The British-Swedish company’s announcement “is not acceptable to the European Union,” EU Commissioner for health Stella Kyriakides said after a meeting of member state representatives and the firm.

“The European Union will take any action required to protect its citizens and rights,” she stressed.

Kyriakides did not elaborate on what action Brussels might take, but she said Brussels would propose a “transparency mechanism” to track shipments of vaccine exported from the EU to non-member countries.

The unusually blunt message underscored the threat facing the 27-nation EU as it tries to ramp up so far underpowered vaccination programmes as more contagious coronavirus variants threaten a looming third wave of the pandemic.

Last Friday, AstraZeneca said it would not meet its contractual delivery commitments to the European Union because of unexplained “reduced yields” in its European supply chain.

That came a week after US group Pfizer said it was also cutting early delivery volumes of its vaccine produced with German firm BioNTech.

Together, those announcements risk up-ending EU vaccination programmes that depend on people getting two jabs weeks apart.

That would potentially trash European Commission chief Ursula von der Leyen’s pledge made just a week ago to inoculate 70 percent of adults in the EU by the end of August.

– Watching vaccine exports –

The European Union has currently authorised two vaccines for jabs: the BioNTech/Pfizer and Moderna ones.

By the end of this week it is poised to add the AstraZeneca vaccine, on the understanding that it would be already on hand and available for immediate roll-out.

Those vaccines, along with others also being vetted for marketing authorisation, were secured by the European Commission under advance purchase agreements on behalf of the EU and its 450 million residents.

Von der Leyen early Monday spoke with AstraZeneca’s French CEO Pascal Soriot, and representatives EU member states held two meetings with the company to press for answers and a rapid solution meeting the contract terms.

“The answers of the company have not been satisfactory so far,” Kyriakides said.

In a sign of distrust of the company she announced a move to have pharmaceutical companies notify EU authorities of vaccine exports out of the bloc, except for humanitarian deliveries.

“The Commission has today proposed to the 27 member states in the steering board that an export transparency mechanism will be put in place as soon as possible,” she said.

She added: “The European Union has pre-financed the development of the vaccine and its production and wants to see the return. The European Union wants to know exactly which doses have been produced where by AstraZeneca so far, and if or to whom they have been delivered.”

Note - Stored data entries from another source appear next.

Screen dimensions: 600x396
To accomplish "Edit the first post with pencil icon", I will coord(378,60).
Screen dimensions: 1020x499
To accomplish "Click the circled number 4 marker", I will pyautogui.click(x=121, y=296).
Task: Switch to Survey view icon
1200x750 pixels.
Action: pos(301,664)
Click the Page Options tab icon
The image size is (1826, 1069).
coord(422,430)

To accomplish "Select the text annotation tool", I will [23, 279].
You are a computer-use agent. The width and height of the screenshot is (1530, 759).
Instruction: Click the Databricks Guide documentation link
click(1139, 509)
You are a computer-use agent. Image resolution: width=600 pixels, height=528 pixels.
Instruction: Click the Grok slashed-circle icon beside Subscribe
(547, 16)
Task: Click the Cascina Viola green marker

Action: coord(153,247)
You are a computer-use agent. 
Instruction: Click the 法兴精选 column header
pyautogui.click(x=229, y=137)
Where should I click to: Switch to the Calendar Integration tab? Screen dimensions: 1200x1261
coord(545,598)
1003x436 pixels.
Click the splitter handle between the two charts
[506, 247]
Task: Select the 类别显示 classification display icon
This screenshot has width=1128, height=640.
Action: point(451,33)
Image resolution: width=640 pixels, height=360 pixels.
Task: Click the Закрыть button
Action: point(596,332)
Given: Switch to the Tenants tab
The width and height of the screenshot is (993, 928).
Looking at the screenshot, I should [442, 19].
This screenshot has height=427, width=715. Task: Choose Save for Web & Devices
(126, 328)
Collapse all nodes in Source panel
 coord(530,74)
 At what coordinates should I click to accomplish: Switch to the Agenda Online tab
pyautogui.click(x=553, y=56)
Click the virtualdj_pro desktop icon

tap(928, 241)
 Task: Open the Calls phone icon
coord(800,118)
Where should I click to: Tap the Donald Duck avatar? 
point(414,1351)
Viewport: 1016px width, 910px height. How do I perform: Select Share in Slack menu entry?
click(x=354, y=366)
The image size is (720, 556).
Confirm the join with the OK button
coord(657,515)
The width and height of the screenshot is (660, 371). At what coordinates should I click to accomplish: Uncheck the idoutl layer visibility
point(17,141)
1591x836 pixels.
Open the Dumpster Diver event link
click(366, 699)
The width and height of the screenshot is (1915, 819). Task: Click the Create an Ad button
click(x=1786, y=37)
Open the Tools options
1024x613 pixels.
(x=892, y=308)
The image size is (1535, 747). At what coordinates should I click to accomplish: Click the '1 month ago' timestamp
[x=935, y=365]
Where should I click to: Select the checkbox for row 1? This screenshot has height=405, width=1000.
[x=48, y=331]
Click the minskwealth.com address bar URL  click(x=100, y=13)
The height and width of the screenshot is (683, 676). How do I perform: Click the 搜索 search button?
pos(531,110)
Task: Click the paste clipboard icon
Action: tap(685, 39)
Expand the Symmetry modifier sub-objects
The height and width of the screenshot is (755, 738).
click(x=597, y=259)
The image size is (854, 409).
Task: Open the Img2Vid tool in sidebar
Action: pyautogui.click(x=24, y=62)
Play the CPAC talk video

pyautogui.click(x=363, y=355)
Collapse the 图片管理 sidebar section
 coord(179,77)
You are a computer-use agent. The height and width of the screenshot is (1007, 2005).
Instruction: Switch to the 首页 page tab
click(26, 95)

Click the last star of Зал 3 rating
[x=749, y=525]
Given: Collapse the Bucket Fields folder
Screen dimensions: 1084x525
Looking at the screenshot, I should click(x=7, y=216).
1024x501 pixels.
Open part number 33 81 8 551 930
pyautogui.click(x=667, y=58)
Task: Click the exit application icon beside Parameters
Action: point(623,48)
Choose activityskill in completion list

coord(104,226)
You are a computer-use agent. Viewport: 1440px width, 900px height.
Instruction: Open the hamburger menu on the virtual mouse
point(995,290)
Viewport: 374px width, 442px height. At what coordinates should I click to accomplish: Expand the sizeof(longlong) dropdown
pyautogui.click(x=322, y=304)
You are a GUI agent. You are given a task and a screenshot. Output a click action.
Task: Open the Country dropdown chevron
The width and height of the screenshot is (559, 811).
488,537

The only public statement by AstraZeneca on Monday was that Soriot was “pleased” to speak with von der Leyen and it “is doing everything it can to bring its vaccine to millions of Europeans as soon as possible”.

– Travel restrictions –

In an effort to create enough time for vaccinations to protect the most vulnerable, the EU and various member states have increasingly restricted travel into the bloc and, for non-essential trips, within it.

On Monday, the European Commission urged further tightening of those rules, calling on member states to impose pre-trip PCR tests for all travellers allowed into the European Union and quarantine on arrival if they came from zones where more-contagious virus variants were spreading.

It also recommended a heightened testing and quarantine regime, where possible, for essential travellers between — or even within — EU countries with high-risk areas classed as “deep red” by the European Centre for Disease Prevention and Control.

The EU Commissioner for justice, Didier Reynders, said the new variants with high infectivity — coming from former EU member Britain as well as South Africa and Brazil — meant “there is an urgent need to reduce the risk of travel-related infections to lessen the burden on overstretched healthcare systems”.